» **ASSIGNED TASK A**: In the court order, reproduce the passage starting with "b. Defendant shall" and going on through "February 23, 2012.", word for word.
» **ASSIGNED TASK B**: According to the court order, what is the latest date by which the defendant must return the client files and documents to Prudential?

EXTRACT Start Marker

1. The motion to strike the preliminary injunction hearing [ECF No. 30] is denied.

2. The motion for a preliminary injunction [ECF No. 2] is granted in part.

3. The court continues and modifies the January 25, 2012, TRO as follows:

a. Defendant shall return to plaintiffs all hardware, software and other physical property belonging to plaintiffs, which, as addressed in subparagraph (c) below, does not include certain client information collected and maintained by defendant.
b. Defendant shall deliver to Prudential, at 600 South Highway 169, Suite 1000, St. Louis Park, MN 55426, all client files and documents related to Prudential’s customers, policyholders and accountholders that are in defendant’s and Sandvold Associates’ physical files or stored electronically. Defendant shall return these client files and documents to Prudential as soon as reasonably possible, but in no event later than February 23, 2012.
c. Defendant shall retain and is permitted to use in defendant’s business one client list that may contain customer names, addresses and phone numbers; all phone logs, records, journals or other notes reflecting conversations with clients that occurred on or after January 17, 2012; and all correspondence between clients and defendant or Sandvold and Associates sent on Sandvold and Associates’ letterhead (stored in physical client files or on email) that occurred on or after January 17, 2012.
d. Defendant is permitted to copy all client files for Terry Sandvold and his family and for employees of Sandvold and Associates and their families. Prudential shall retain the client file, but shall bear the cost of copying, imaging or duplicating.
e. Plaintiffs are not permitted to keep or copy client files or records relating to client purchases of products that were not sold through Prudential or their Outbrokerage program, such as Blue Cross/Blue Shield policies and certain life insurance products.
f. Defendant is permitted to use the information contained in subparagraph (c) to continue to call and solicit new business from clients he served during the time he was affiliated with plaintiffs, so long as defendant adheres to Section 7(d) of his Career Special Agent Contract.
g. Plaintiffs shall timely process any account transfer requests received from clients who defendant served while he was affiliated with plaintiffs, so long as defendant adheres to Section 7(d) of his Career Special Agent Contract.
h. Defendant, and all those acting in concert with him, including but not limited to his employees, representatives and agents, may not use, disclose, or transmit for any purpose any confidential or proprietary information belonging to Prudential and/or any affiliate of Prudential, or which Prudential and/or any affiliate of Prudential is obligated to protect, other than those materials addressed in subparagraph (c).

EXTRACT End Marker
ENTRIES SUPPLIED Start Marker

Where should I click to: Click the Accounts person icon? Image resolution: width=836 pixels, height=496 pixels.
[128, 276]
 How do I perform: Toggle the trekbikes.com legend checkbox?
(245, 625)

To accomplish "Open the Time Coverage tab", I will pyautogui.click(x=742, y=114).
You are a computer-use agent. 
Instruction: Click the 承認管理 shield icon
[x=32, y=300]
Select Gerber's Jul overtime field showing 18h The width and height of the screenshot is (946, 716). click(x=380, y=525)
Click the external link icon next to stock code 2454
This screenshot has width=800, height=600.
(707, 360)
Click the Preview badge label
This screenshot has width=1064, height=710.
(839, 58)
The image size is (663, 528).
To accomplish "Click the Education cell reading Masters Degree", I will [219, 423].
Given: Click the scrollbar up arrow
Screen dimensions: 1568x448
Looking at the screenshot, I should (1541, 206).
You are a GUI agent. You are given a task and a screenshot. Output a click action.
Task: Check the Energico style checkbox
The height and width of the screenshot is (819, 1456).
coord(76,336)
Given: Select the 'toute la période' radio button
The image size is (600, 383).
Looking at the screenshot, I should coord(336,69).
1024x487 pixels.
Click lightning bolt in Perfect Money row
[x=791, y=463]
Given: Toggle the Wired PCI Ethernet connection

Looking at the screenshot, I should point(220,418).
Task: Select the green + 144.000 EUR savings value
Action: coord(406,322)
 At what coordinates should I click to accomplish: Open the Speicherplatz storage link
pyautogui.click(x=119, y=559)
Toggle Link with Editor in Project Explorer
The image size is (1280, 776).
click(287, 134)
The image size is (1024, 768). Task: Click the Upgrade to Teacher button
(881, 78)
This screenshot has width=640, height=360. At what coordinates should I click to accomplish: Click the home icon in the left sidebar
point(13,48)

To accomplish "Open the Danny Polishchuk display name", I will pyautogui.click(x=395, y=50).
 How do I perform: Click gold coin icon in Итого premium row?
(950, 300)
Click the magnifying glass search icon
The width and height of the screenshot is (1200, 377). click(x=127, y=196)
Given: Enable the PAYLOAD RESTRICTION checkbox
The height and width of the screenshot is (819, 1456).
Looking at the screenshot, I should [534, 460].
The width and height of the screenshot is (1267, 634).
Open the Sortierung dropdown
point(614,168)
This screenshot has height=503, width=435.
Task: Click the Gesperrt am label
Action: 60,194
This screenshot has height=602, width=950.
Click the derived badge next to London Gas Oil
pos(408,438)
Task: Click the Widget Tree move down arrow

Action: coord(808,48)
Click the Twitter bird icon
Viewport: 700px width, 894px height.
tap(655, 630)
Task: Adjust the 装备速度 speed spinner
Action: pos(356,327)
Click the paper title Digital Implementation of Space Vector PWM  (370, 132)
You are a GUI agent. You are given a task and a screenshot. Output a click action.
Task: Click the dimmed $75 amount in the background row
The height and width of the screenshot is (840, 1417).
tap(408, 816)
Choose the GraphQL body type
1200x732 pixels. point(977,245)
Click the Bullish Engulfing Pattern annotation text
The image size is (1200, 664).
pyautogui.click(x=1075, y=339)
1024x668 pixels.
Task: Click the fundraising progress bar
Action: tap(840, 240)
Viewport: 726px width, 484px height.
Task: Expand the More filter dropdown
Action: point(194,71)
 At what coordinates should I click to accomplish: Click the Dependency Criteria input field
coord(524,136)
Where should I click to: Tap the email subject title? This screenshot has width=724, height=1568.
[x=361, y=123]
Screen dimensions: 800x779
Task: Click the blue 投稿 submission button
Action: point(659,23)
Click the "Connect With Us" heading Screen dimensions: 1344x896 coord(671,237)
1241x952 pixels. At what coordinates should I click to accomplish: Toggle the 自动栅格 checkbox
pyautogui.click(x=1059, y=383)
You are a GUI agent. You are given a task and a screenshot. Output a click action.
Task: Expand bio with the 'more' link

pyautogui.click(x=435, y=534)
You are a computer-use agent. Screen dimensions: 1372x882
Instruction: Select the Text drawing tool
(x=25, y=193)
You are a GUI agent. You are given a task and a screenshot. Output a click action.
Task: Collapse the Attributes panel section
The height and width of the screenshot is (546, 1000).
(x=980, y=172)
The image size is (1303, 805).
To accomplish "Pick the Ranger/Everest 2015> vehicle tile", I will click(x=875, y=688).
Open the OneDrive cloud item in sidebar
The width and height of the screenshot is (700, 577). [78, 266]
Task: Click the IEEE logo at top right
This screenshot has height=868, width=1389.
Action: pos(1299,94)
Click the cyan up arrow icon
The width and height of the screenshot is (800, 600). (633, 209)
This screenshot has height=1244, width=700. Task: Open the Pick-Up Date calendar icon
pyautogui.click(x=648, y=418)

ENTRIES SUPPLIED End Marker

» **WORKED SOLUTION A**:
b. Defendant shall deliver to Prudential, at 600 South Highway 169, Suite 1000, St. Louis Park, MN 55426, all client files and documents related to Prudential’s customers, policyholders and accountholders that are in defendant’s and Sandvold Associates’ physical files or stored electronically. Defendant shall return these client files and documents to Prudential as soon as reasonably possible, but in no event later than February 23, 2012.

» **WORKED SOLUTION B**: February 23, 2012.